O acordo da União Europeia com o Mercosul é, antes de mais, um assunto de política internacional e não é por acaso que, depois de estar a ser negociado há um quarto de século, foi agora assinado e outro se seguirá com a Índia. É que a UE tem urgência em tentar recuperar da sua cada vez menor importância geoestratégica face aos outros grandes players mundiais e a América Latina é um importante fornecedor quer de matérias-primas, quer de minerais que são críticos para a transição energética e tecnológica.
Numa altura em que, do lado dos Estados Unidos, as tarifas são utilizadas como arma de arremesso e intimidação nas relações internacionais, este acordo reflete uma cultura política contrastante e permitirá a eliminação de 91% das tarifas nas exportações da UE e uma poupança anual de 4 mil milhões de euros, enquanto no Mercosul se verificará uma extinção de 92% daquelas taxas nas vendas para a UE, tornando possível a maior zona de comércio livre do mundo com mais de 700 milhões de consumidores e um PIB superior a 22 biliões de dólares.
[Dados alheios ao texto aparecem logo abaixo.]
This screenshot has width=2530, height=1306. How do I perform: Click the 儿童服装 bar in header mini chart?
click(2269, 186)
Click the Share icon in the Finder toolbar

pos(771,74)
A UE prevê um aumento de cerca de 30% nas transações comerciais entre os dois lados deste novo espaço económico integrado.
Em 2024, as exportações agroalimentares da União Europeia para o Mercosul chegaram a 3,3 mil milhões de euros e a Comissão Europeia espera, com este acordo, um forte impulso nas vendas dos produtos de maior interesse exportador. Na agricultura há riscos que terão que ser acautelados e deverão ser acrescidas as proteções para os sectores mais expostos, mas o balanço é positivo entre desvantagens e vantagens e importará aqui destacar o grande potencial da abertura de um mercado de 270 milhões de consumidores, dos quais 210 milhões falam português.
Este acordo facilitará a entrada na UE de carne, milho, açúcar, mel, arroz e soja com cláusulas de salvaguarda que permitirão suspender a eliminação de tarifas para alguns produtos que possam vir a ficar sob forte pressão de importação do Mercosul. Por exemplo, na carne bovina temos raças autóctones muito procuradas e, em geral, a carne nacional tem vindo a ser bem paga (nos últimos 6 anos o preço aumentou 45%), mas muito dependemos de importações e este mecanismo de salvaguarda será ativado se o respetivo preço baixar mais de 5%.
Previsto está também que a UE intensifique os controlos fronteiriços para impedir a entrada de produtos cá proibidos ou que tenham tratamento com pesticidas não autorizados.
Em Portugal, entre 2019 e 2023 exportámos 276 milhões de euros de azeite e 71 milhões de euros de vinho para o Mercosul. No azeite será extinta a taxa de 10% que onerava a sua aquisição pelos países do Mercosul (exceto no Brasil para onde vão 99% das nossas exportações e onde, desde o ano passado, já deixou de ser aplicada taxa aduaneira), no vinho o mesmo acontecerá à taxa variável entre 27% e 35% e também à das frutas entre 10% e 20%, sendo que, entre outras produções, o queijo, a amêndoa e a cortiça cá produzidos virão igualmente a beneficiar deste acordo.
Ora estas são produções típicas da nossa agricultura mediterrânica, muitas delas com prestigiadas e valorizadas denominações de origem protegida e certamente terá sido não ignorando isso que Portugal, Itália, Espanha e Grécia assinaram este acordo.
E a França? Em França não têm faltado manifestações contra o acordo mas a sua agricultura só vagamente é mediterrânica e é por lá tão comum haver protestos que eles acontecem basicamente por dois tipos de razões: por tudo e por nada!